N1,N7-bis(3-((2-Aminopyrimidin-5-yl)carbamoyl)phenyl)heptanediamide (B6). Yield: 0.056 g (47%). 1H-NMR (DMSO-d6) δ = 10.07 (s, 2H, NH), 7,60 (t, 2H, NH), 6.95–8.23 (m, 12H, Ar-H), 3.10–3.70 (bs, 4H, NH2), 2.34 (t, 4H, CH2); 1.38–1.66 (m, 4H, CH2), 1.15–1.40 (m, 2H, CH2). 13C-NMR (DMSO-d6) δ = 174.40 (2CONH), 171.46 (2CONH), 167.19 (2C), 156.97 (2C), 139.37 (2C), 139.14 (2CH), 131.25 (2C), 128.88 (2CH), 123.75 (2CH), 123.11 (2CH), 119.80 (2CH), 106.96 (2CH), 36.26 (CH2), 33.56 (CH2), 28.11 (CH2), 24.80 (CH2), 24.23 (CH2).
N1,N7-bis(3-((2-Aminothiazol-4-yl)carbamoyl)phenyl)heptanediamide (C6). Yield: 0.052 g (43%). 1H-NMR (DMSO-d6) δ = 10.10 (s, 2H, NH), 7.60 (t, 2H, NH), 6.95–8.23 (m, 10H, Ar-H), 3.10–3.20 (bs, 4H, NH2), 2.33 (t, 4H, CH2); 1.40–1.70 (m, 4H, CH2), 1.15–1.40 (m, 2H, CH2). 13C-NMR (DMSO-d6) δ = 174.44 (2CONH), 171.52 (2CONH), 167.24 (2C), 157.01 (2C), 139.59 (2C), 139.17 (2CH), 131.59 (2C), 128.88 (2CH), 123.14 (2CH), 119.85 (2CH), 115.68 (2CH), 106.99 (2CH), 36.30 (CH2), 33.61 (CH2), 28.16 (CH2), 24.85 (CH2), 24.28 (CH2).

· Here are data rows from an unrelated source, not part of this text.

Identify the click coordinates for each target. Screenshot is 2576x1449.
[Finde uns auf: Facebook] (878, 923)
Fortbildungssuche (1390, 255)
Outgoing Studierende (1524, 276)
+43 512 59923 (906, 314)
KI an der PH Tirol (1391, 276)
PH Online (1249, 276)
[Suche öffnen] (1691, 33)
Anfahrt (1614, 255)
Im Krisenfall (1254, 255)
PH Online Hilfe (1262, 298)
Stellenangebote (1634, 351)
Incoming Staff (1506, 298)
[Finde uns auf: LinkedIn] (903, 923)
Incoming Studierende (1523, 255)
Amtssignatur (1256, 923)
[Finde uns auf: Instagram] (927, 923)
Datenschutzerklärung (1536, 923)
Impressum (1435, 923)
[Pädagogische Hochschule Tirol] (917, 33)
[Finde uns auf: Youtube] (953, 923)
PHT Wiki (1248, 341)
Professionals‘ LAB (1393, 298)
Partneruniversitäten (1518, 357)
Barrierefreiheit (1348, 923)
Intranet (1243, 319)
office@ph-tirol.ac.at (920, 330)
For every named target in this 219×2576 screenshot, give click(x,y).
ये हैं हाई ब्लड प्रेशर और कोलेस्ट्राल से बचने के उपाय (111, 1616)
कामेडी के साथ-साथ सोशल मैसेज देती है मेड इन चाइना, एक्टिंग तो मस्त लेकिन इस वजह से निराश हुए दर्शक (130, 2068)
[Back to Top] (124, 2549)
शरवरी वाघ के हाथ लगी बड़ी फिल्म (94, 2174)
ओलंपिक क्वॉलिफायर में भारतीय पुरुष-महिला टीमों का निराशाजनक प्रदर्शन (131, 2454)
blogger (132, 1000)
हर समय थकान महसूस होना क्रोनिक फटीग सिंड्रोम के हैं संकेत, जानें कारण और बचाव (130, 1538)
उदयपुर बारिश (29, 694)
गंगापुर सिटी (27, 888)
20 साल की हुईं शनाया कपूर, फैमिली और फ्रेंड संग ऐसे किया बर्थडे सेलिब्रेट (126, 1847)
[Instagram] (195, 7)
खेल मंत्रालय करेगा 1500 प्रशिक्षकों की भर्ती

N1,N7-bis(3-((4-Aminophenyl)carbamoyl)phenyl)heptanediamide (D6). Yield: 0.044 g (37%). 1H-NMR (DMSO-d6) δ = 10.11 (s, 2H, NH), 7.40 (t, 2H, NH), 6.55–8.23 (m, 16H, Ar-H), 3.00–3.50 (bs, 4H, NH2), 2.34 (t, 4H, CH2); 1.40–1.70 (m, 4H, CH2), 1.15–1.40 (m, 2H, CH2). 13C-NMR (DMSO-d6) δ = 174.38 (2CONH), 171.46 (2CONH), 167.18 (2C), 156.94 (2C), 149.73 (2C), 139.53 (2CH), 139.07 (2CH), 131.22 (2C), 128.86 (2CH), 123.72 (2CH), 123.09 (2CH), 119.77 (2CH), 115.63 (2CH), 106.95 (2CH), 36.23 (CH2), 33.55 (CH2), 28.17 (CH2), 24.79 (CH2), 24.22 (CH2).